Vijay Chokal-Ingam, brother to actress Mindy Kaling, is using his new book to make claims that he was admitted to medical school after he posed as a black man.
In his book titled "Almost Black," Chokal-Ingam said he pretended to be a black man by shaving his head to get rid of his straight hair, trimming his "long Indian eyelashes," and referring to himself by his middle name, "Jojo," in an effort to convince the world he was black. In his application, he placed special emphasis on his time spent in Africa where his family lived before moving to the United States. He said he did all this under the belief that medical schools typically practiced affirmative action policies that favor black students over other ethnicities during the application process.
Chokal-Ingam said he never told a single lie on any applications, with the exception of race. He was accepted to St. Louis University in 1999 with a grade point average of 3.1. He attended the school, eventually dropping out when he decided to no longer pursue the field of medicine.
He said he is currently looking for a publisher for his book that he plans to use to accuse US educational institutions of discrimination through affirmative action, reports Max Ehrenfreund for The Washington Post.
"Racism is not the answer," Chokalingam said, referring to affirmative action. "It also promotes negative stereotypes about the competency of minority Americans by making it seem like they need special treatment."

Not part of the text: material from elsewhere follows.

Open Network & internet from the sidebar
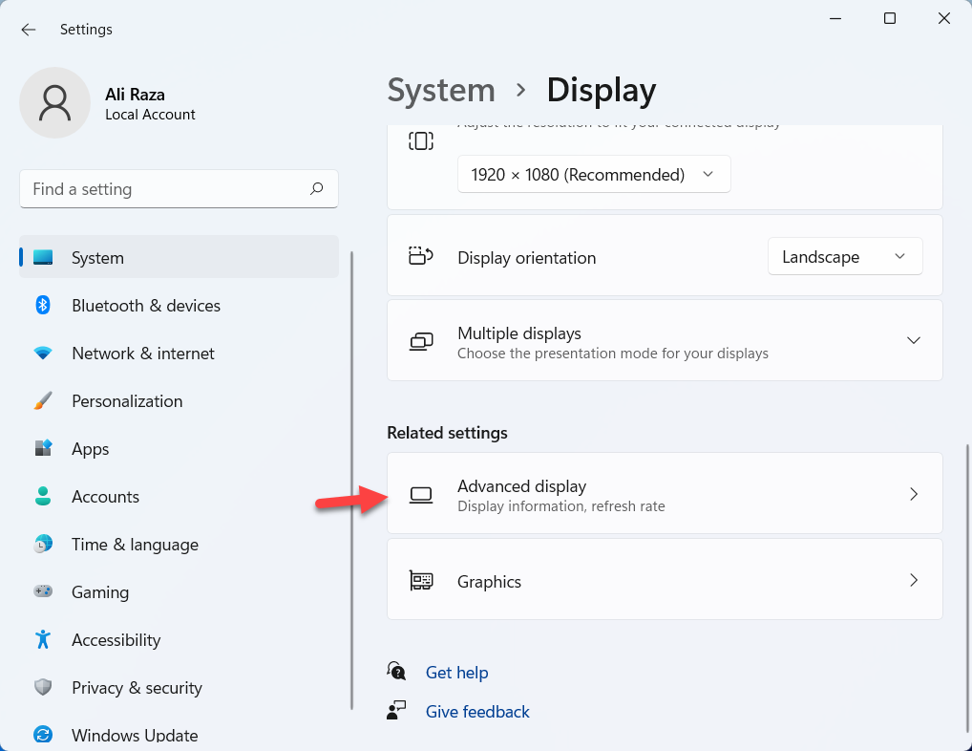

His book has already received criticism from all sides, with The Daily Beast referring to it as "insulting to what black people endure in this country, both institutionally and culturally," while others have used social media such as Twitter to combat his claims, writes Michael Nguyen for NBC News.
The Supreme Court is currently set to hear such an affirmative action admissions case for the second time, in which Abigail Fisher argues she was denied admission to the University of Texas because she is white.
The first time the case was heard the court sided with the university, saying the school had a history of using racial preferences on a limited basis. The school typically accepts the top 10% of most high school classes in the state, although in order to round out the freshman class each year, race is taken into consideration.
Similar cases are pending with the Supreme Court concerning other schools including Harvard University and the University of North Carolina.
Meanwhile, the University of Minnesota has announced they will be leaving ethnicity out of campus crime alerts, unless "there is sufficient detail that would help identify a specific individual or group."